Chris Stoeckert's home page

Computational Biology and Informatics Lab (CBIL)

View My GitHub Profile

GUS/Strategies-WDK

Management of biomedical big data to enable intuitive access, visualization, and mining is an ongoing challenge. Exploiting the GUS/Strategies-WDK system, our group has successfully developed and deployed such a system in support of functional genomics data for diverse user communities, including the NIAID EuPathDB Bioinformatics Resource Center (http://eupathdb.org), the NIDDK Beta Cell Biology Consortium Genomics Resource (http://genomics.betacell.org), and the NIA NIAGADS Genomics database (www.niagads.org/genomics). Although thus far used primarily for functional genomics datasets, our system is inherently generalizable beyond omics data, including clinical records.

Our philosophy for building a web-resource

  1. Identify relevant data types for the target community.
  2. Define the information that describes each such data type.
  3. Formulate meaningful data specific questions.
  4. Facilitate discovery and insight through an intuitive interface.

Correspondingly:

In our system

  1. Developers define records of interest.
  2. Developers specify each record’s attributes and how to display them.
  3. For each record type, developers specify a list of parameterizable questions.
  4. Users build complex queries (strategies) in a graphical interface.

GUS WDK architecture

GUS GUS (Genomics Unified Schema) is a relational database schema that has been deployed in Oracle and PostgreSQL. The schema is modular and has been updated (GUS4) to better cover investigational studies, results from high (and not so high) throughput technologies, technology used, biological sequences, metadata and associated standards, pathways and networks, and data control. In particular, deep phenotyping (e.g epidemiological results) can be easily captured and interpreted through associations to ontology terms. Objectives, study design, protocols, and results are all linked in a manner consistent with established standards (MAGE-TAB, Ontology for Biomedical Investigations).

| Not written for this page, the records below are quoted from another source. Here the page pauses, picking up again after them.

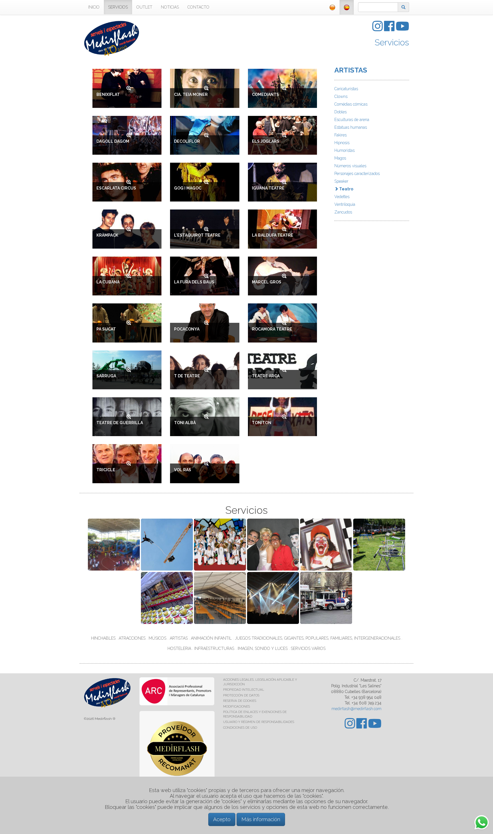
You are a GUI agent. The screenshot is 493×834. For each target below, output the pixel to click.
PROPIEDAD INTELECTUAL (243, 690)
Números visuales (350, 166)
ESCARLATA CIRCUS (116, 188)
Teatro (345, 189)
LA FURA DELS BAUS (194, 282)
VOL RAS (182, 470)
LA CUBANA (108, 282)
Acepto (222, 819)
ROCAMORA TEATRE (272, 329)
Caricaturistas (346, 88)
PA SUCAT (106, 329)
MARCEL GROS (266, 282)
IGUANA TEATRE (268, 188)
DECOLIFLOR (187, 141)
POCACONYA (186, 329)
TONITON (261, 422)
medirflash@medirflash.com (356, 708)
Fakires (340, 135)
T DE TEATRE (187, 376)
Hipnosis (341, 142)
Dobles (340, 112)
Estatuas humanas (350, 127)
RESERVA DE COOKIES (239, 701)
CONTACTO (198, 7)
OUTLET (144, 7)
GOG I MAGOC (187, 188)
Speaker (341, 181)
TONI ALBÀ (185, 422)
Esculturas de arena (351, 119)
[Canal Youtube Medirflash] (402, 29)
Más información (260, 819)
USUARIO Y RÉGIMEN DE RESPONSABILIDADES (258, 722)
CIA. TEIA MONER (191, 94)
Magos (340, 158)
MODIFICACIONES (236, 706)
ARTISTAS (350, 70)
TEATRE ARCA (266, 376)
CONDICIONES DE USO (240, 728)
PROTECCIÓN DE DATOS (241, 695)
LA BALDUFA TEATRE (272, 235)
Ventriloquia (344, 204)
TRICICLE (105, 470)
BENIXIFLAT (108, 94)
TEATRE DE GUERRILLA (119, 422)
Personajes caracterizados (357, 173)
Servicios (392, 42)
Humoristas (344, 150)
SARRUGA (106, 376)
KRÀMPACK (107, 235)
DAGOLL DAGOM (112, 141)
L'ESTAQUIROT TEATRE (197, 235)
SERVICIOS (118, 7)
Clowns (340, 96)
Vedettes (341, 196)
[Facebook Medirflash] (390, 29)
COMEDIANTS (265, 94)
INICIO (94, 7)
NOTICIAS (170, 7)
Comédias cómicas (350, 104)
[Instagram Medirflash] (378, 29)
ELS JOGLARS (265, 141)
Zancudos (343, 212)
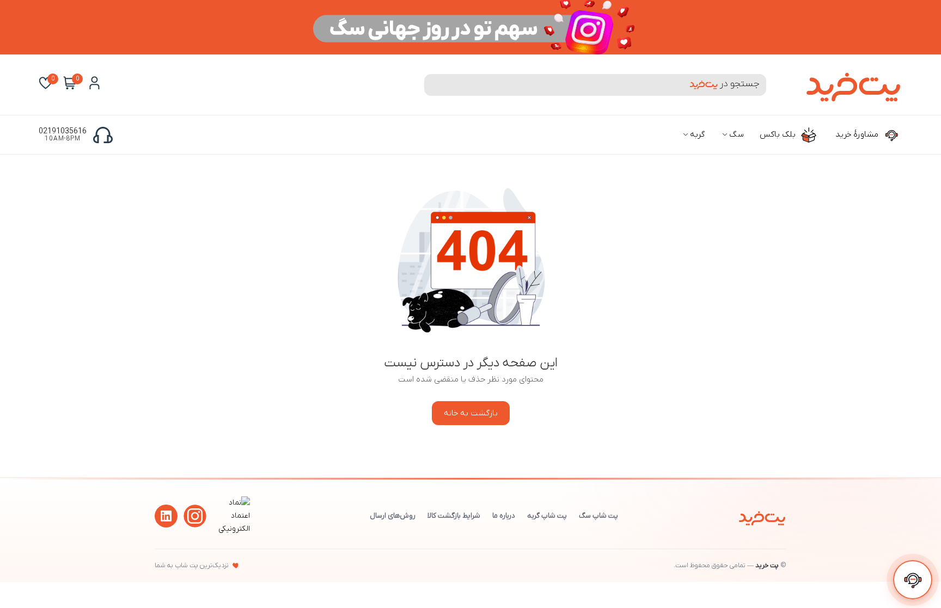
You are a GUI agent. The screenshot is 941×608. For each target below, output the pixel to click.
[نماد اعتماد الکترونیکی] (232, 529)
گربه (696, 134)
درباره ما (503, 515)
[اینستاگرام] (195, 516)
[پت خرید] (762, 516)
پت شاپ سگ (598, 515)
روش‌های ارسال (392, 515)
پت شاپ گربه (547, 515)
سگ (735, 134)
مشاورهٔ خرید (858, 134)
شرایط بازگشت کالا (453, 515)
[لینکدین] (166, 516)
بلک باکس (779, 134)
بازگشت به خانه (471, 413)
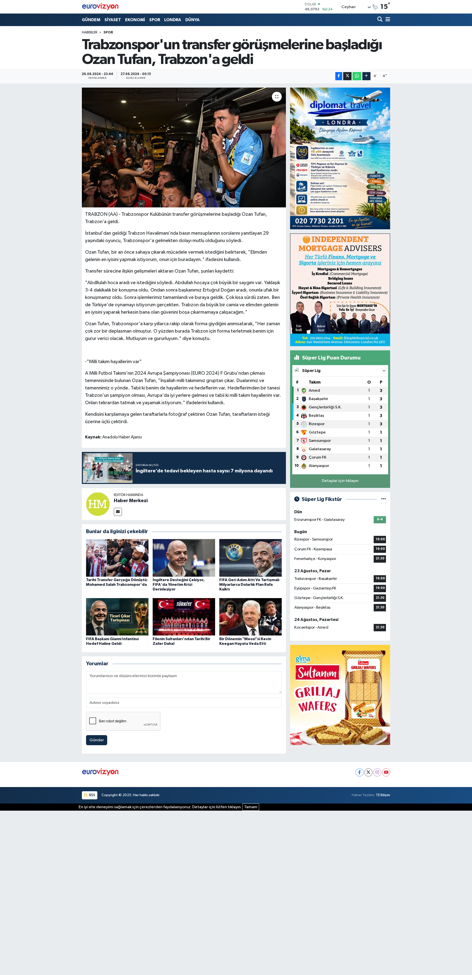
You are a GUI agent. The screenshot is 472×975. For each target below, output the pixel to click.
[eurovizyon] (100, 6)
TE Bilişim (383, 795)
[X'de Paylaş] (347, 76)
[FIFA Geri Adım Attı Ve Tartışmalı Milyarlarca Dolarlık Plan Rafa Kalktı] (250, 558)
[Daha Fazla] (366, 76)
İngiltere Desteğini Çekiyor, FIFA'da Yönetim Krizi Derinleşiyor (179, 584)
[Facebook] (359, 772)
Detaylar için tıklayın (340, 481)
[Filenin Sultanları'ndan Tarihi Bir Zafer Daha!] (184, 617)
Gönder (96, 740)
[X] (368, 772)
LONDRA (172, 20)
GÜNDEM (91, 20)
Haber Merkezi (131, 500)
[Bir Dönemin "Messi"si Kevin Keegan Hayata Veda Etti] (250, 617)
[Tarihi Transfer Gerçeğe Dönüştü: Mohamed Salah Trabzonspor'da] (117, 558)
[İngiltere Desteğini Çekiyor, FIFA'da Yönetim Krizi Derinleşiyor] (184, 558)
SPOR (154, 20)
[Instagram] (377, 772)
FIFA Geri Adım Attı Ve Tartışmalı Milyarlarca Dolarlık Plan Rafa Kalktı (249, 584)
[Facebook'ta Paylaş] (338, 76)
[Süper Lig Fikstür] (383, 499)
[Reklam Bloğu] (340, 158)
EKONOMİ (135, 20)
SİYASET (112, 20)
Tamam (250, 807)
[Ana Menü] (387, 20)
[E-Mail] (118, 512)
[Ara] (380, 20)
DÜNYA (192, 20)
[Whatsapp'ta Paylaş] (357, 76)
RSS (91, 795)
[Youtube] (386, 772)
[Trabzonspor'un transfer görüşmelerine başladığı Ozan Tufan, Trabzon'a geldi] (184, 147)
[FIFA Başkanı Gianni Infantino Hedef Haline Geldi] (117, 617)
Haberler (89, 32)
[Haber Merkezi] (98, 504)
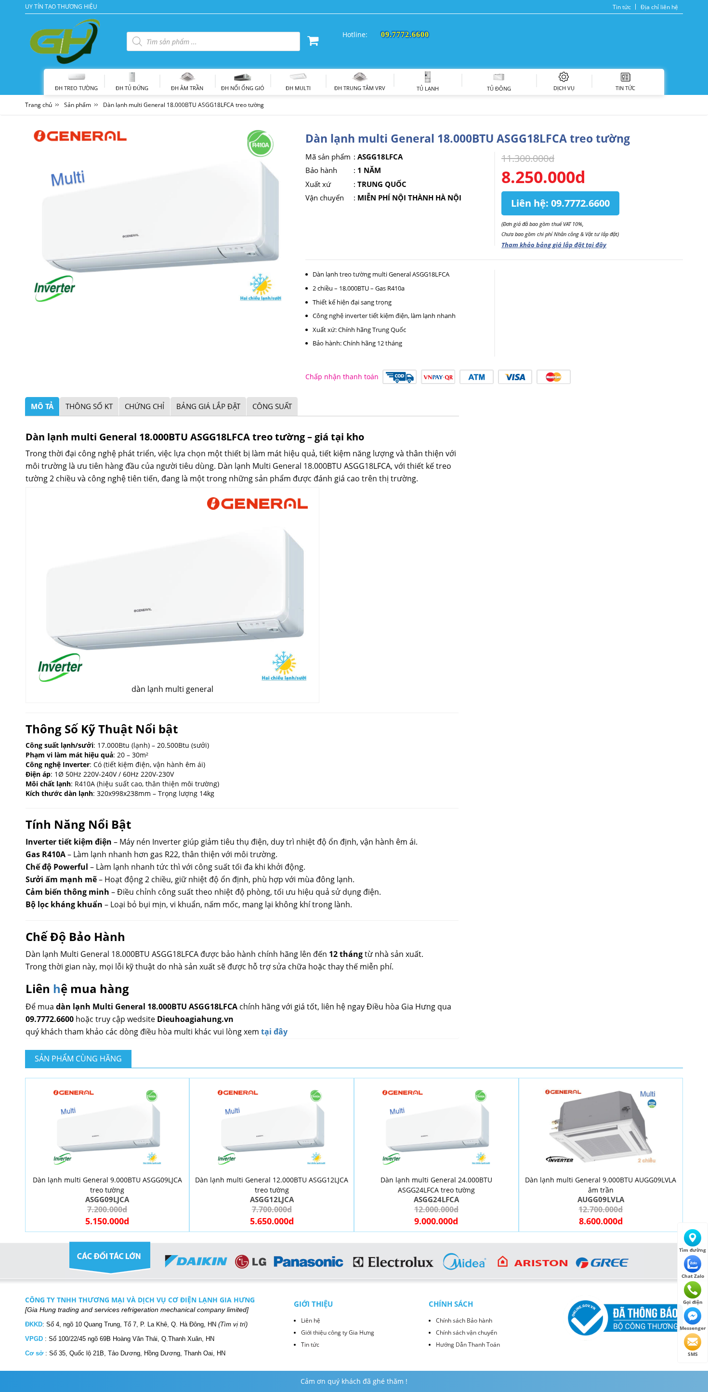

The GUS source is now maintained in GitHub by the VEuPathDB Bioinformatics Resource Center: https://github.com/VEuPathDB/GusSchema, https://github.com/VEuPathDB/GusAppFramework.

Strategies-WDK Mining the data in GUS can be performed using the Strategies-WDK (Fischer et al. Database 2011) to provide a workspace for generating, combining, saving, and sharing “strategies.” Strategies are graphical workflows of database searches of record types (such as genes, SNPs, studies) that can be selected (favorites, baskets), combined, and transformed (SNPs to genes, genes to pathways, pathways to chemical compounds). This system has proved highly popular and successful in enabling sophisticating data-mining by a diverse group of end users, and has recently been updated so as to provide the ability to browse extensive metadata (e.g., clinical epidemiology variables), inspired by the Harvest data discovery platform (Pennington et. al., JAMIA 2014). Also new is the introduction of an analysis tab for the records returned by Strategy searches. For example, a list of returned genes can be analyzed for Gene Ontology or KEGG pathway enrichment without having to leave the Strategies workspace page. Future plans include refactoring the combined GUS/ Strategies-WDK system so that this package is easier for other projects and communities to install and customize.